__ACTION ITEM__: From the first line to the last, copy the listing below word for word.

__DATA RECORDS__:
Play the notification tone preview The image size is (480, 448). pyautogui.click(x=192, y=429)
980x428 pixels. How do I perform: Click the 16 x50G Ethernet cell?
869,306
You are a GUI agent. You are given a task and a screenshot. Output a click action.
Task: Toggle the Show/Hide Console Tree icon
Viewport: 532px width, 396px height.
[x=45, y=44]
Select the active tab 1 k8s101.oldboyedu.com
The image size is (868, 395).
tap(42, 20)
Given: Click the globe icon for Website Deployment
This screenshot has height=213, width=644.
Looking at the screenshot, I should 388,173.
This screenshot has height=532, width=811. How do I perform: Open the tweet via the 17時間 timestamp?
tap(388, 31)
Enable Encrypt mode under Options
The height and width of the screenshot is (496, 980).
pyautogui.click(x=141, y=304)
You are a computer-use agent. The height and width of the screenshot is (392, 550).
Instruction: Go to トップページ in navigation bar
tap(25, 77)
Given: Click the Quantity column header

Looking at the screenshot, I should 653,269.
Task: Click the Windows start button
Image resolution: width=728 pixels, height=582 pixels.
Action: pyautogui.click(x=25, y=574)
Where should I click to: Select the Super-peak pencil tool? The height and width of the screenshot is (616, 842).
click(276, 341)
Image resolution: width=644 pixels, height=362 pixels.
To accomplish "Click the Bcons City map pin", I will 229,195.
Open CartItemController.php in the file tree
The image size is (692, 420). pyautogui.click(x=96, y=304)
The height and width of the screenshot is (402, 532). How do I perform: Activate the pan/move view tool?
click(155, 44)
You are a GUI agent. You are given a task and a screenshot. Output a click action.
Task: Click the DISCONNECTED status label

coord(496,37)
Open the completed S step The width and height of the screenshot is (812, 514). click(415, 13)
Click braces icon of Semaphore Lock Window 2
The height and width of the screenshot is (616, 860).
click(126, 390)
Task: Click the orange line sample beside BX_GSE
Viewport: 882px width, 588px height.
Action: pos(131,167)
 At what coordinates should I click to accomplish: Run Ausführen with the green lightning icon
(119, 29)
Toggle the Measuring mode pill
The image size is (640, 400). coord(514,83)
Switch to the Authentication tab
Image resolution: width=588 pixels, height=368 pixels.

__EXPECTED ANSWER__:
Play the notification tone preview The image size is (480, 448). pyautogui.click(x=192, y=429)
980x428 pixels. How do I perform: Click the 16 x50G Ethernet cell?
869,306
You are a GUI agent. You are given a task and a screenshot. Output a click action.
Task: Toggle the Show/Hide Console Tree icon
Viewport: 532px width, 396px height.
[x=45, y=44]
Select the active tab 1 k8s101.oldboyedu.com
The image size is (868, 395).
tap(42, 20)
Given: Click the globe icon for Website Deployment
This screenshot has height=213, width=644.
Looking at the screenshot, I should 388,173.
This screenshot has height=532, width=811. How do I perform: Open the tweet via the 17時間 timestamp?
tap(388, 31)
Enable Encrypt mode under Options
The height and width of the screenshot is (496, 980).
pyautogui.click(x=141, y=304)
You are a computer-use agent. The height and width of the screenshot is (392, 550).
Instruction: Go to トップページ in navigation bar
tap(25, 77)
Given: Click the Quantity column header

Looking at the screenshot, I should 653,269.
Task: Click the Windows start button
Image resolution: width=728 pixels, height=582 pixels.
Action: pyautogui.click(x=25, y=574)
Where should I click to: Select the Super-peak pencil tool? The height and width of the screenshot is (616, 842).
click(276, 341)
Image resolution: width=644 pixels, height=362 pixels.
To accomplish "Click the Bcons City map pin", I will 229,195.
Open CartItemController.php in the file tree
The image size is (692, 420). pyautogui.click(x=96, y=304)
The height and width of the screenshot is (402, 532). How do I perform: Activate the pan/move view tool?
click(155, 44)
You are a GUI agent. You are given a task and a screenshot. Output a click action.
Task: Click the DISCONNECTED status label

coord(496,37)
Open the completed S step The width and height of the screenshot is (812, 514). click(415, 13)
Click braces icon of Semaphore Lock Window 2
The height and width of the screenshot is (616, 860).
click(126, 390)
Task: Click the orange line sample beside BX_GSE
Viewport: 882px width, 588px height.
Action: pos(131,167)
 At what coordinates should I click to accomplish: Run Ausführen with the green lightning icon
(119, 29)
Toggle the Measuring mode pill
The image size is (640, 400). coord(514,83)
Switch to the Authentication tab
Image resolution: width=588 pixels, height=368 pixels.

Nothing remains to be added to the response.